To assess the role of Bcl-X-L and its splice derivative, Bcl-X-S, in staurosporine-induced cell death, we used a dopaminergic cell line, MN9D, transfected with bcl-x(L) (MN9D/Bcl-X-L), bcl-x(S) (MN9D/Bcl-X-S), or control vector (MN9D/Neo). Only 8.6% of MN9D/Neo cells survived after 24 h of 1 mu M staurosporine treatment. Caspase activity was implicated because a caspase inhibitor, N-benzyloxycarbonyl-Val-Ala-Asp-fluoromethyl ketone (Z-VAD-fmk), attenuated staurosporine-induced cell death. Bcl-X-L rescued MN9D cells from death (89.4% viable cells), whereas Bcl-X-S had little or no effect.
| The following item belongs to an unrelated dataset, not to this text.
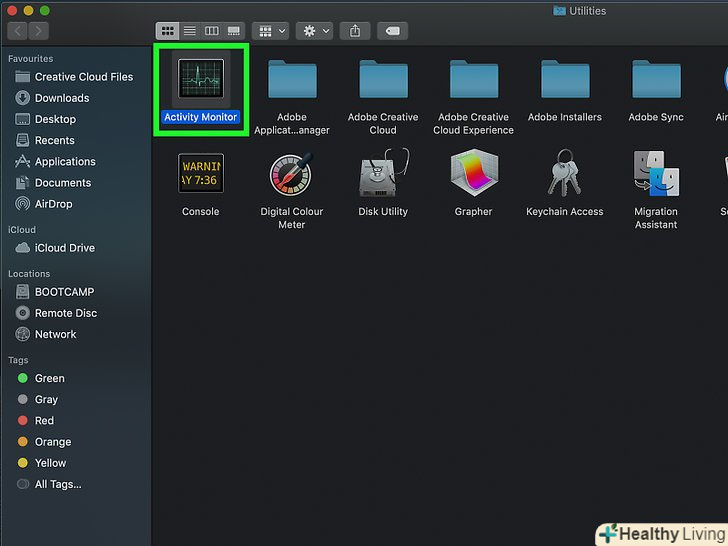
Task: Open the gear action menu dropdown
Action: tap(316, 31)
Bcl-X-L prevented morphologically apoptotic changes as well as cleavage of poly(ADP-ribose)polymerase (PARP) induced by staurosporine. It is interesting that a small Bax-immunoreactive protein appeared 4-8 h after PARP cleavage in MN9D/Neo cells. The appearance of the small Bax-immunoreactive protein, however, may be cell type-specific as it was not observed in PC12 cells after staurosporine treatment. The sequential cleavage of PARP and the appearance of the small Bax-immunoreactive protein in MN9D cells were blocked either by Z-VAD-fmk or by Bcl-X-L. Thus, our present study suggests that Bcl-X-L but not Bcl-X-S prevents staurosporine-induced apoptosis by inhibiting the caspase activation that may be directly or indirectly responsible for the appearance of the small Bax-immunoreactive protein in some types of neurons.